Identifying patient's cellular radiosensitivity before radiotherapy (RT) in breast cancer (BC) patients allows proper alternations in routinely used treatment programs and reduces the adverse side effects in exposed patients. This study was conducted on blood samples taken from 60 women diagnosed with Invasive Ductal Carcinoma (IDC) BC (mean age: 47±9.93) and 30 healthy women (mean age: 44.43±6.7). The standard G2 assay was performed to predict cellular radiosensitivity. To investigate miR-22 and miR-335 expression levels in peripheral blood mononuclear cells (PBMCs), qPCR was performed. The sensitivity and specificity of the mentioned miRNAs were assessed by plotting the Receiver Operating Characteristic (ROC) curve. Binary logistic regression was performed to identify the miRNA involvement in BC and cellular radiosensitivity (CR) of BC patients.
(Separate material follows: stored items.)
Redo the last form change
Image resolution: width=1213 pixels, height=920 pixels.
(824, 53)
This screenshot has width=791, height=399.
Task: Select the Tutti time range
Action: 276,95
The frequency of spontaneous and radiation-induced chromatid breaks (CBs) was significantly different between control and patient groups (p<0.05). A cut-off value was determined to differentiate the patients with and without cellular radiosensitivity. miR-22 and miR-335 were significantly downregulated in BC patients. miRNAs expression levels were directly associated with CR. ROC curve assessment identified that both miRNAs had acceptable specificity and sensitivity in the prediction of BC and CR of BC patients. Binary logistic regression showed that both miRNAs could also predict BC successfully. Although only miR-22 was shown potent to predict CR of BC patients, both miR-22 and miR-335 might act as tumor suppressor miRNAs in BC. miR-22 and miR-335 may be promising potential biomarkers in BC prediction along with other important biomarkers. Moreover, mirR-22 might be a potential biomarker for the prediction of CR in BC patients.